To detect EdU⁺ cells, 25-μm cryosections of the spinal cord were made as above and processed through the aforementioned immunostaining procedure when necessary. After the final PBST wash, the freely-floating sections were incubated with shaking in the Click-iT reaction cocktail (Thermo Fisher Scientific, C10340) in the dark at room temperature for 1 hr. Following one PBST wash, the sections were incubated with DAPI, then further washed, mounted, and imaged as described above. For each mouse, EdU⁺ cells were counted and averaged across >3 sections.

PLAP staining and tissue clearing

For PLAP staining of tissue sections, we prepared 50-μm cryosections of the spinal cord and brainstem from perfused mice as described above. To inactivate endogenous alkaline phosphatase activity, the samples were heated up in PBS in a 72°C water bath for 1 hr. The sections were washed twice in Buffer 1 (100 mM Tris base, 150 mM NaCl, pH 7.5) and twice in Buffer 2 (100 mM Tris base, 100 mM NaCl, 50 mM MgCl₂, pH 9.5) before being transferred to the staining buffer (2% NBT-BCIP stock solution [Sigma-Aldrich, 11681451001] in Buffer 2). Samples were allowed to be stained for 30 min in the dark and were then dehydrated through a series of increasing methanol concentration (20%, 40%, 60%, 80%, 100%, room temperature, 30 min each). After mounting, images were taken with a Nikon Ti Inverted Microscope (UCSF Center for Advanced Light Microscopy). Stitched images were generated by NIS-Elements (Nikon Instruments).
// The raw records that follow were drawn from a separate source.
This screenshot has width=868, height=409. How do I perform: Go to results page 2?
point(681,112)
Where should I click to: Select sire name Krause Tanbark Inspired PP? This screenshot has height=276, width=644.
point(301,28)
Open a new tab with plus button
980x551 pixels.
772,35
For wholemount PLAP staining, spinal cords were harvested from perfused mice and fixed overnight in 4% PFA as described above. They were then bisected along the midline to expose the ependymal region. Heat inactivation and PLAP staining were carried out as above except that the incubation in staining buffer was 1 hr long. After serial dehydration, the tissues were stored in 100% methanol at room temperature until being transferred to 66% dichloromethane (DCM)/33% methanol on the following day for clearing at room temperature for 3 hrs on a rotator. Subsequently, methanol was washed away by two 15-min incubations in 100% DCM, and the samples were allowed to stand and clear in a glass bottle filled completely with dibenzyl ether (DBE). The tissues were submerged in DBE in a home-made chamber when being imaged on an Olympus FV3000 microscope using the FV31S-SW software (v2.5.1.228).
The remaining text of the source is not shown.